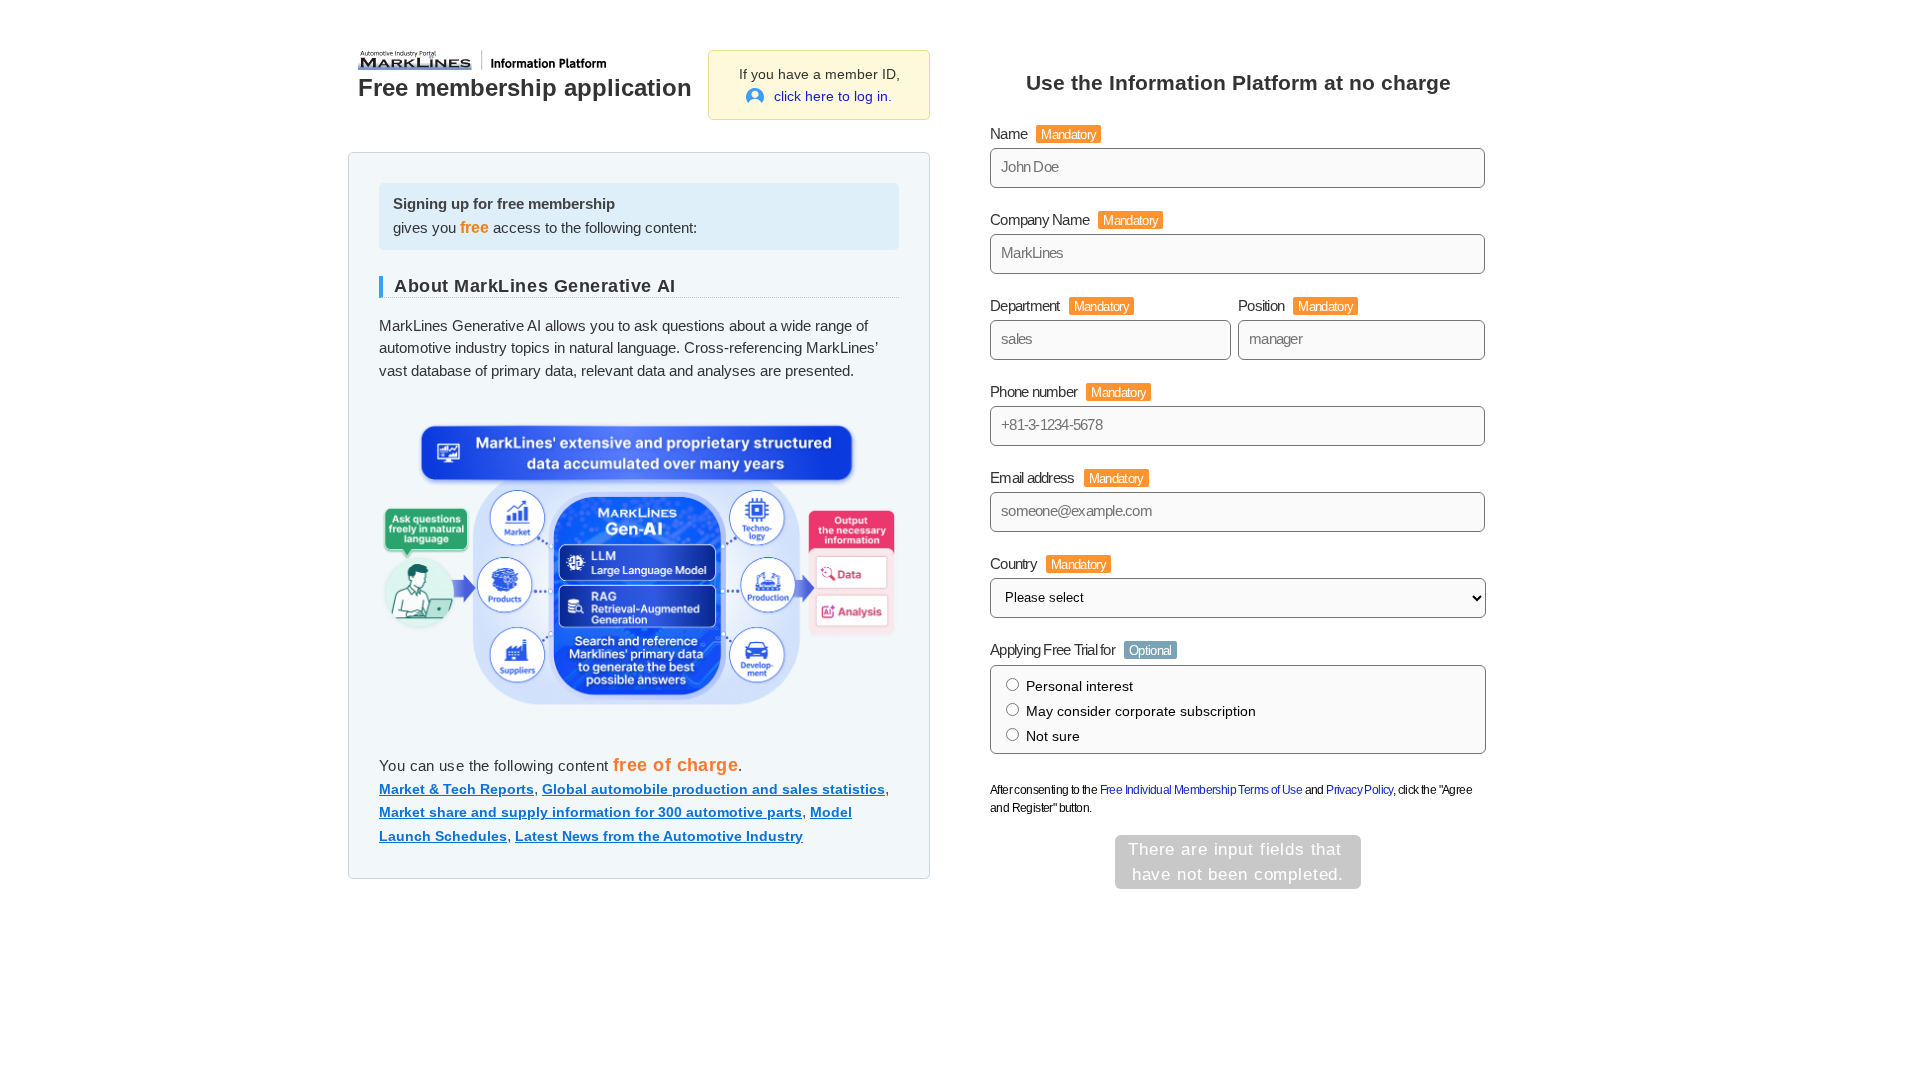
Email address (1067, 477)
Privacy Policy (1359, 790)
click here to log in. (833, 96)
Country (1048, 563)
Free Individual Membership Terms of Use (1201, 790)
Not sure (1053, 736)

------------------------

**EXERCISE DESCRIPTION**
Reproduce every entry above exactly, and omit the pictures.

**TASK RESPONSE**
Email address (1067, 477)
Privacy Policy (1359, 790)
click here to log in. (833, 96)
Country (1048, 563)
Free Individual Membership Terms of Use (1201, 790)
Not sure (1053, 736)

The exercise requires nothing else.